The listing below holds a line with "Leasing (353, 37)" and a line with "Admissions (1428, 52)". Reproduce those two lines exactly, plus everything between them.
- Opening Delimiter -
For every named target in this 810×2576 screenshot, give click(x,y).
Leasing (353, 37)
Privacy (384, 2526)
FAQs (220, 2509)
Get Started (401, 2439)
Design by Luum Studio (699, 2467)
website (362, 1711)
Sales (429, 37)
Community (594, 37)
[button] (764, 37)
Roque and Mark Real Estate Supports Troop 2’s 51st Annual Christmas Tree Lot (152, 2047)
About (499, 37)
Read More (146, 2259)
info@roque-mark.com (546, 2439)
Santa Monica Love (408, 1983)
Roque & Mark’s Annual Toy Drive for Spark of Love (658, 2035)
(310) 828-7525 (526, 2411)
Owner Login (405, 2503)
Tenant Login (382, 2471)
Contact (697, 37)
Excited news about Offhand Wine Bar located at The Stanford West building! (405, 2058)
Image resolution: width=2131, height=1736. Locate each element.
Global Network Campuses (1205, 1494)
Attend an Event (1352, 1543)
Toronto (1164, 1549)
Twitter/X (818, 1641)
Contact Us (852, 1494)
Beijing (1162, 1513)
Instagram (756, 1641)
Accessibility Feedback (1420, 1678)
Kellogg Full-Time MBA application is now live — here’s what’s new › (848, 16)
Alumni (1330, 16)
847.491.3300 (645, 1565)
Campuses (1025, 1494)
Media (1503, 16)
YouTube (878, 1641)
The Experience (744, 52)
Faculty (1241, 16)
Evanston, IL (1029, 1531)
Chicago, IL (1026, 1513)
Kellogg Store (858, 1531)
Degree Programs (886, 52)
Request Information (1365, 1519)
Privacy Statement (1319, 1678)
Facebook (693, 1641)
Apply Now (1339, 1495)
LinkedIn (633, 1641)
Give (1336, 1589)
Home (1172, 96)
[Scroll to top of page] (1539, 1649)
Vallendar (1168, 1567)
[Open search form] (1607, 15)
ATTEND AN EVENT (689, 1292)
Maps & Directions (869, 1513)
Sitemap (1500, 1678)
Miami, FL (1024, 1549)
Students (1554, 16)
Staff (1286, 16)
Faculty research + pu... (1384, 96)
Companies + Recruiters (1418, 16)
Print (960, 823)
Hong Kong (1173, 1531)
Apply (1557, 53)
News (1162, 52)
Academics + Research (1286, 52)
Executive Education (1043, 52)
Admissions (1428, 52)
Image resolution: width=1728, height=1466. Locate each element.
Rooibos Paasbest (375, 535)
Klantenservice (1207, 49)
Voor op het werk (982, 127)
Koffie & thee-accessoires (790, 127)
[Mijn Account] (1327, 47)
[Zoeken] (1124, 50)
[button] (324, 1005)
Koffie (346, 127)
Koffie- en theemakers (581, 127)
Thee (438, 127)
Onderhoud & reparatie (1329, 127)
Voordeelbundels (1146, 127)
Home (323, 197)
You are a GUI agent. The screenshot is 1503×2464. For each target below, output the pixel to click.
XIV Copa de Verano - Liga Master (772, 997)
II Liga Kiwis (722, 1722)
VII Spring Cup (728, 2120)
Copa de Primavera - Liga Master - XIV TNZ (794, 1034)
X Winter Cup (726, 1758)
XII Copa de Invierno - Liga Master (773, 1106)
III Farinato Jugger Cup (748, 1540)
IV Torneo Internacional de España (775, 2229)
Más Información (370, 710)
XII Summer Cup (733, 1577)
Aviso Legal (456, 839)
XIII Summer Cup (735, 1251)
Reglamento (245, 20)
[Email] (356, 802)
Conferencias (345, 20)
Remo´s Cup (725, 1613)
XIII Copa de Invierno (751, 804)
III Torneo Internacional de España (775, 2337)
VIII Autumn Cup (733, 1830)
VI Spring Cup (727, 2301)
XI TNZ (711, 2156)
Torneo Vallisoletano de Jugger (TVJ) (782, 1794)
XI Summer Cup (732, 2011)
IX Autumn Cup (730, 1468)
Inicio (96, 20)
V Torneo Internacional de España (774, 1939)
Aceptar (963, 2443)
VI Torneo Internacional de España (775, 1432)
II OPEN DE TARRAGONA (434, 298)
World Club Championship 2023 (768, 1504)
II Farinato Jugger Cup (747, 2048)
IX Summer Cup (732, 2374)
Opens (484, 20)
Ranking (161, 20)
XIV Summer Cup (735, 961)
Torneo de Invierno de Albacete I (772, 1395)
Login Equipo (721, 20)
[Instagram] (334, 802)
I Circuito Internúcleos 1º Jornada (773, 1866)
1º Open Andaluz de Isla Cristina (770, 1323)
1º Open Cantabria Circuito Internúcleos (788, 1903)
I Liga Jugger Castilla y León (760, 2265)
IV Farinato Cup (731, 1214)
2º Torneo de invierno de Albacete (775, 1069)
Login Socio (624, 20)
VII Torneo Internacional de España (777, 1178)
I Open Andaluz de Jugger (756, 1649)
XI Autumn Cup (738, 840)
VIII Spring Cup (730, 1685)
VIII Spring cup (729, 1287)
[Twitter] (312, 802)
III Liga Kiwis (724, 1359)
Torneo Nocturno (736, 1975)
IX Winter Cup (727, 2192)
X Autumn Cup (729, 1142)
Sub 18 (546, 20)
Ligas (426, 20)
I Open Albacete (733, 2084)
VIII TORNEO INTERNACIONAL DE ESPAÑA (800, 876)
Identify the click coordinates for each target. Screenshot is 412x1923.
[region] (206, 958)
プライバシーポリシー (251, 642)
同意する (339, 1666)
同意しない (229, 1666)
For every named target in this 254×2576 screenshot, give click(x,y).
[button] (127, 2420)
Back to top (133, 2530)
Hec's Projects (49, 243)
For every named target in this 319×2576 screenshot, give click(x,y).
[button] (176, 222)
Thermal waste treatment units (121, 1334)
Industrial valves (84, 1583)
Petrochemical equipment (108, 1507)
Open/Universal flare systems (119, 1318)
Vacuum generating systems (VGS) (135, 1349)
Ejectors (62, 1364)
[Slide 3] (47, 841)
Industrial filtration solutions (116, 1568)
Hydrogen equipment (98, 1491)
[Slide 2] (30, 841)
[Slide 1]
- Closing Delimiter -
# Answer to this problem
Leasing (353, 37)
Privacy (384, 2526)
FAQs (220, 2509)
Get Started (401, 2439)
Design by Luum Studio (699, 2467)
website (362, 1711)
Sales (429, 37)
Community (594, 37)
[button] (764, 37)
Roque and Mark Real Estate Supports Troop 2’s 51st Annual Christmas Tree Lot (152, 2047)
About (499, 37)
Read More (146, 2259)
info@roque-mark.com (546, 2439)
Santa Monica Love (408, 1983)
Roque & Mark’s Annual Toy Drive for Spark of Love (658, 2035)
(310) 828-7525 (526, 2411)
Owner Login (405, 2503)
Tenant Login (382, 2471)
Contact (697, 37)
Excited news about Offhand Wine Bar located at The Stanford West building! (405, 2058)
Image resolution: width=2131, height=1736. Locate each element.
Global Network Campuses (1205, 1494)
Attend an Event (1352, 1543)
Toronto (1164, 1549)
Twitter/X (818, 1641)
Contact Us (852, 1494)
Beijing (1162, 1513)
Instagram (756, 1641)
Accessibility Feedback (1420, 1678)
Kellogg Full-Time MBA application is now live — here’s what’s new › (848, 16)
Alumni (1330, 16)
847.491.3300 (645, 1565)
Campuses (1025, 1494)
Media (1503, 16)
YouTube (878, 1641)
The Experience (744, 52)
Faculty (1241, 16)
Evanston, IL (1029, 1531)
Chicago, IL (1026, 1513)
Kellogg Store (858, 1531)
Degree Programs (886, 52)
Request Information (1365, 1519)
Privacy Statement (1319, 1678)
Facebook (693, 1641)
Apply Now (1339, 1495)
LinkedIn (633, 1641)
Give (1336, 1589)
Home (1172, 96)
[Scroll to top of page] (1539, 1649)
Vallendar (1168, 1567)
[Open search form] (1607, 15)
ATTEND AN EVENT (689, 1292)
Maps & Directions (869, 1513)
Sitemap (1500, 1678)
Miami, FL (1024, 1549)
Students (1554, 16)
Staff (1286, 16)
Faculty research + pu... (1384, 96)
Companies + Recruiters (1418, 16)
Print (960, 823)
Hong Kong (1173, 1531)
Apply (1557, 53)
News (1162, 52)
Academics + Research (1286, 52)
Executive Education (1043, 52)
Admissions (1428, 52)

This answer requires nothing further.